### What to do
Begin at the line that has "You are a GUI" and stop after the line that has "pyautogui.click(x=369, y=245)". Copy out that material again, requests included, shifting each coordinate in the answers by adding 85, and leave the pictures out.

☆ ☆ ☆

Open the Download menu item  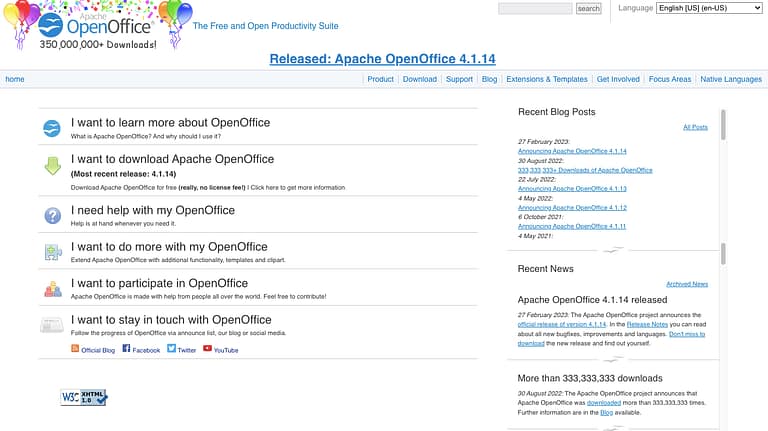[x=419, y=79]
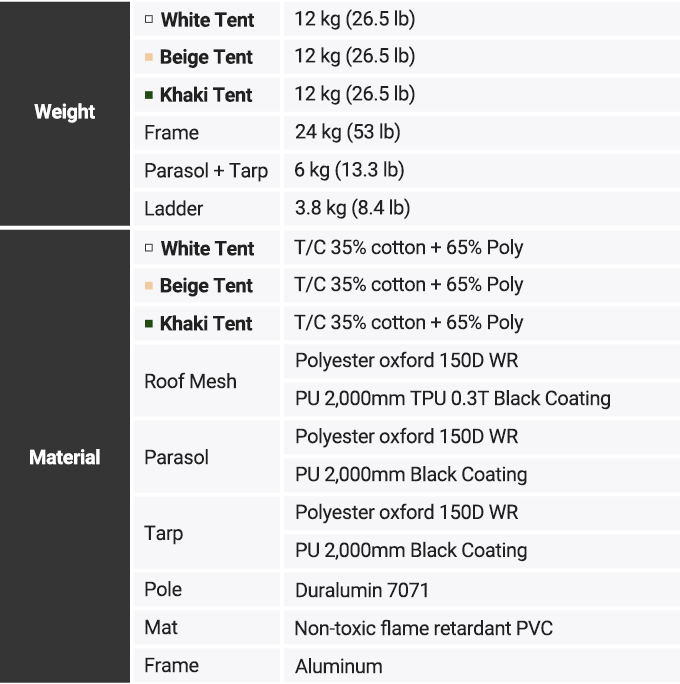
Task: Click the Material section header cell
Action: (x=65, y=457)
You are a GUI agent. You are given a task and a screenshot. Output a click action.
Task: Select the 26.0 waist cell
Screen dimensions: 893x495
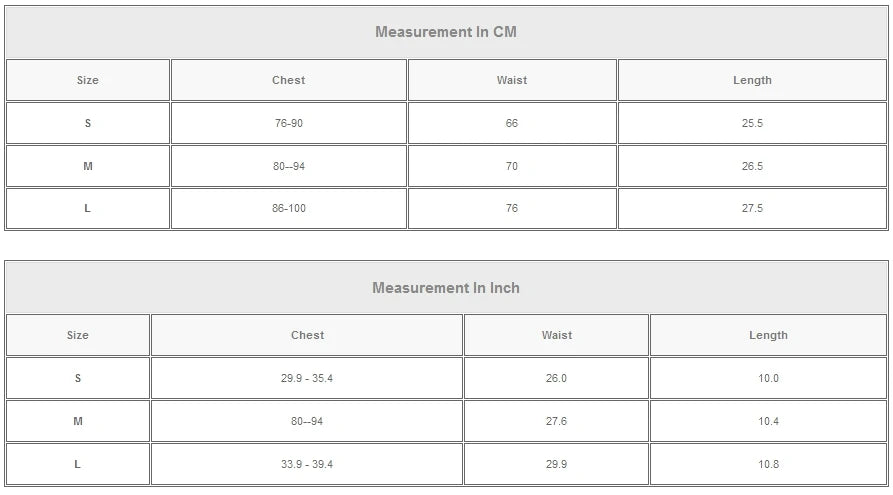[556, 379]
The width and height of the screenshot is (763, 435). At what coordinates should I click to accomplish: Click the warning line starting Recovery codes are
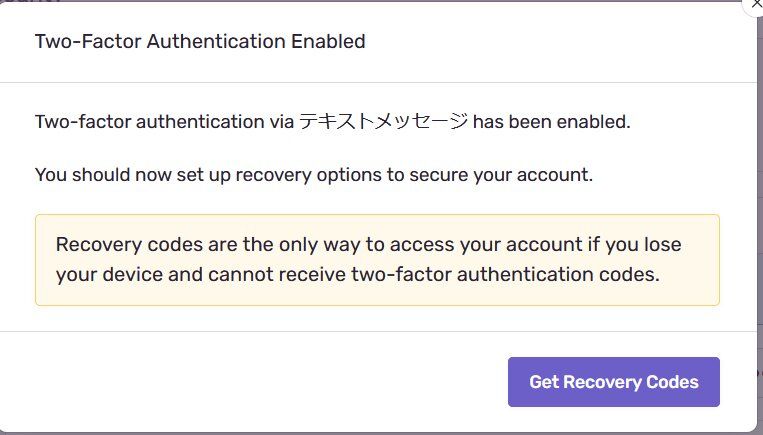pyautogui.click(x=369, y=245)
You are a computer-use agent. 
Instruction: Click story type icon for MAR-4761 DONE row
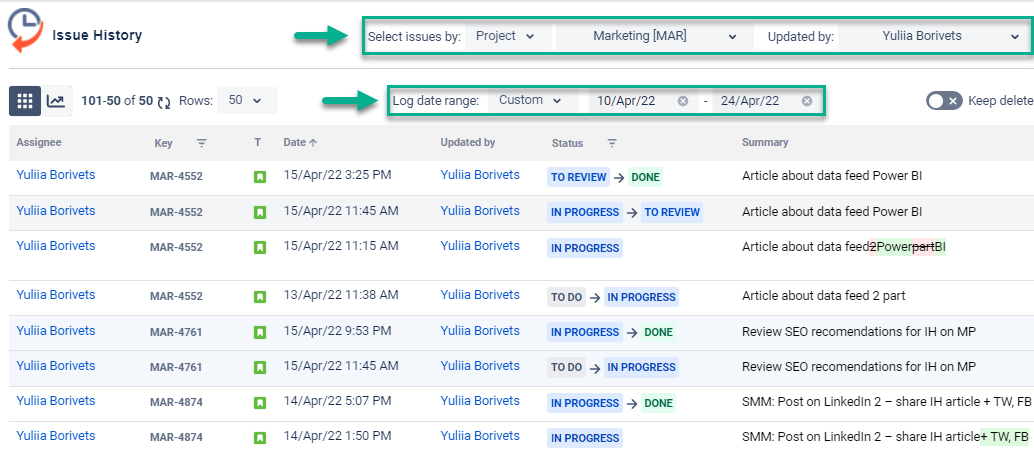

☆ ☆ ☆

### Finished answer
You are a GUI agent. You are given a task and a screenshot. Output a click action.
Task: Select the 26.0 waist cell
Screen dimensions: 893x495
[641, 464]
The width and height of the screenshot is (763, 435). At what coordinates should I click to accomplish: Click the warning line starting Recovery codes are
pyautogui.click(x=454, y=330)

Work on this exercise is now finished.